Announcing the Launch of Sandie

Sandie 1Sandie 2Sandie 3Sandie 4

I pulled out my 12 February 1972 Tammy and came across this advertisement for promoting the launch of Sandie. The announcement is unusual for several reasons. First, it is a pull-out. What’s more, you can pull it out without ruining any stories in Tammy.

Furthermore, Sandie is being promoted as a sister comic to Tammy and girls were being urged to get a copy of Sandie when they picked up their Tammys. It sounds like the advertisement was trying to draw not only on the popularity of Tammy but also on the Tammy readership to bolster Sandie sales. Tammy herself was barely a year old when this advertisement was appeared, which makes it all the more surprising  to use Tammy as a means to help launch the new title. It does have you wonder what the June version was like. Was it the same ad or a slightly different one in June?

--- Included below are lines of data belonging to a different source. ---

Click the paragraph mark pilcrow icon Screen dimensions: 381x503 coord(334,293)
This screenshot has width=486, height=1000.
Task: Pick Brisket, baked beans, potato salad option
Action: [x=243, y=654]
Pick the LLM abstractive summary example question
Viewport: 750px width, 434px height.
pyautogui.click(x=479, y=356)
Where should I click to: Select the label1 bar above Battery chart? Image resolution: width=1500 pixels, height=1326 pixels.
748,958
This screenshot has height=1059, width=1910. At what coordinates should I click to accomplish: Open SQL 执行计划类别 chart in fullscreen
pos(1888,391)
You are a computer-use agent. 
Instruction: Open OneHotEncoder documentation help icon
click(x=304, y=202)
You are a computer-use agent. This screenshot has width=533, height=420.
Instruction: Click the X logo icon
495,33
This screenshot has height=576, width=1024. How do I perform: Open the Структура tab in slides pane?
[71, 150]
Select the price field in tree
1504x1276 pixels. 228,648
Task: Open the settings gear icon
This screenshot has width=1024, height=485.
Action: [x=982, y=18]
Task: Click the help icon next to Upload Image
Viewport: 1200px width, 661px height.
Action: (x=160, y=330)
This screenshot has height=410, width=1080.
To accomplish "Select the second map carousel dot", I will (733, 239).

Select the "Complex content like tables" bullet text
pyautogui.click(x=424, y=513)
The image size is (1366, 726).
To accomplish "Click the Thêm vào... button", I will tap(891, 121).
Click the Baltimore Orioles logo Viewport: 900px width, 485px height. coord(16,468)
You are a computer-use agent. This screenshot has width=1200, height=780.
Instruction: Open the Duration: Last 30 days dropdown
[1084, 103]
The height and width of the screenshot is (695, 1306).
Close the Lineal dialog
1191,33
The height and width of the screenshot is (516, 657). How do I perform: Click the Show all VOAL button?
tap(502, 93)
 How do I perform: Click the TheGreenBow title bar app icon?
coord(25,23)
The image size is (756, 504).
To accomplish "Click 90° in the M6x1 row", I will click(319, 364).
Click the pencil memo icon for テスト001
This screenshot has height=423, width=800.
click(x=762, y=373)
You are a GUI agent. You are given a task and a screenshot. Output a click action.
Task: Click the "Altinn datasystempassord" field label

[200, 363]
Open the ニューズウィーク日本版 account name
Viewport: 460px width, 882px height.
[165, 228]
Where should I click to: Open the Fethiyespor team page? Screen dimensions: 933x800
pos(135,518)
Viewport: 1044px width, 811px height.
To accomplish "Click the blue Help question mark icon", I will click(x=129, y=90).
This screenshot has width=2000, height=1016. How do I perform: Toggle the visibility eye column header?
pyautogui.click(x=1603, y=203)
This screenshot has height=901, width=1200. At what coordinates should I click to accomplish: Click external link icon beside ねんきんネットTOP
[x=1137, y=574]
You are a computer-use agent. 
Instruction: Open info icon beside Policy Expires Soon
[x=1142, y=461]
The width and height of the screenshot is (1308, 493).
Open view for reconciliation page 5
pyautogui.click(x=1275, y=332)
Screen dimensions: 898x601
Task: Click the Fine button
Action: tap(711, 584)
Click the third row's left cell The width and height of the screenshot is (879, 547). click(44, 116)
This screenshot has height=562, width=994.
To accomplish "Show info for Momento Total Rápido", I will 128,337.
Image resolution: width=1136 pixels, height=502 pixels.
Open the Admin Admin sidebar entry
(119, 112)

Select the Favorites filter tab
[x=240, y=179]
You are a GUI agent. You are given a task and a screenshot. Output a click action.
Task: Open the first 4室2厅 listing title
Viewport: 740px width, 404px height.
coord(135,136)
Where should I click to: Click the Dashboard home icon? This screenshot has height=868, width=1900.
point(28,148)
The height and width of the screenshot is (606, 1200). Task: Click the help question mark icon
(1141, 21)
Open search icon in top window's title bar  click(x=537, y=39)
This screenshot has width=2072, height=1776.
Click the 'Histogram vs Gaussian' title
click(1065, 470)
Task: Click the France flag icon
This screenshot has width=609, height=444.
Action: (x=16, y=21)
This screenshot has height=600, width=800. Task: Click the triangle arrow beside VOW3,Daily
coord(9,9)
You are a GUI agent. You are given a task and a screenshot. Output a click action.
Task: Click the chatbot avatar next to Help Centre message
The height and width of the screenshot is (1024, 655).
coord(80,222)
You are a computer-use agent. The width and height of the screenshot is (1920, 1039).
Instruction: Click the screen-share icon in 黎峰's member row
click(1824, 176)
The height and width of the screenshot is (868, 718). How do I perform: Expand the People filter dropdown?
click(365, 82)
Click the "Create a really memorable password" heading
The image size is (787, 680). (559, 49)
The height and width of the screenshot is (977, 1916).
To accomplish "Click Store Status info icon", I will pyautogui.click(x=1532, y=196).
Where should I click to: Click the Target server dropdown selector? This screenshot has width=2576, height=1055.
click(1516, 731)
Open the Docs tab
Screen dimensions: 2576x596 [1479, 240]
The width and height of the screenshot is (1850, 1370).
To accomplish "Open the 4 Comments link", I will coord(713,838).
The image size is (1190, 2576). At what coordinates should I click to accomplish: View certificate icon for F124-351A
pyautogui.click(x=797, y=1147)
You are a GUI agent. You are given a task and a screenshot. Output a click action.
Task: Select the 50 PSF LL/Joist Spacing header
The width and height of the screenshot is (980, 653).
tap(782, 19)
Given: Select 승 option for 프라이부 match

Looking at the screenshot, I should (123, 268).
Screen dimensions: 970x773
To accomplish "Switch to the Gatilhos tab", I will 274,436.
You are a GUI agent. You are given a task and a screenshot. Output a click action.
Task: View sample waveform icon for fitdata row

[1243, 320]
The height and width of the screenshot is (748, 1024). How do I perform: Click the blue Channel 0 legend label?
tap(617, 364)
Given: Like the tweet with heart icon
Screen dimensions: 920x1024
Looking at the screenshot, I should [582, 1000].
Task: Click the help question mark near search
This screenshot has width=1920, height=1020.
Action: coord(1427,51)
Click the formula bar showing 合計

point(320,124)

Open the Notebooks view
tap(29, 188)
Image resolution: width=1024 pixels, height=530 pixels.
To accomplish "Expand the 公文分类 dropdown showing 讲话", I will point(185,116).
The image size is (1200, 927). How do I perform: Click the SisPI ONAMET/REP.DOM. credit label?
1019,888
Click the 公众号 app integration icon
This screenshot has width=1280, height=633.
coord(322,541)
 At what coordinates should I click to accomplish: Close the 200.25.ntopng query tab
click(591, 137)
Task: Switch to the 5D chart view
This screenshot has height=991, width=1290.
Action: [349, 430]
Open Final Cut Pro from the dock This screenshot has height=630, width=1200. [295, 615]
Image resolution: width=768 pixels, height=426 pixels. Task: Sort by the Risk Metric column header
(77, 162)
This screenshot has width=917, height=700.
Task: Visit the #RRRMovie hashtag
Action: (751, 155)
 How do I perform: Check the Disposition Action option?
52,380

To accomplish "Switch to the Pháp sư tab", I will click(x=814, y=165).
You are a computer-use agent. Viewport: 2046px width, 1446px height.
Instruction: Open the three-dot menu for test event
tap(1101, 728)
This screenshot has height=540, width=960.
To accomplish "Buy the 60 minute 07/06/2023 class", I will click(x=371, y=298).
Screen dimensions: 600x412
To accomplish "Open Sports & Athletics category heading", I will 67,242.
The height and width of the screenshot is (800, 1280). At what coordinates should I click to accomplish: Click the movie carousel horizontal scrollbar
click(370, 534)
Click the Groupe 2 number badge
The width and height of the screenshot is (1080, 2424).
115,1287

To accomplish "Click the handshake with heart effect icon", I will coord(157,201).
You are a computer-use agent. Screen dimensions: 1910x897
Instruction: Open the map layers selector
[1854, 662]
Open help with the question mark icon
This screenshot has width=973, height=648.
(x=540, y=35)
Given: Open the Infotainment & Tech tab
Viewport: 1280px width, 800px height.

Finally, Sandie is not only promoting her stories, free gift and competitions to pull in readership, but what’s in her letters pages as well. Sandie says she is going to have two special pages: a letters page (doesn’t every girls comic have one?) and a joke page where readers can earn £1 for each letter or joke published. Yes, all girls comics do have that sort of thing, but the ad does prompt girls to think immediately and get replies as soon as possible.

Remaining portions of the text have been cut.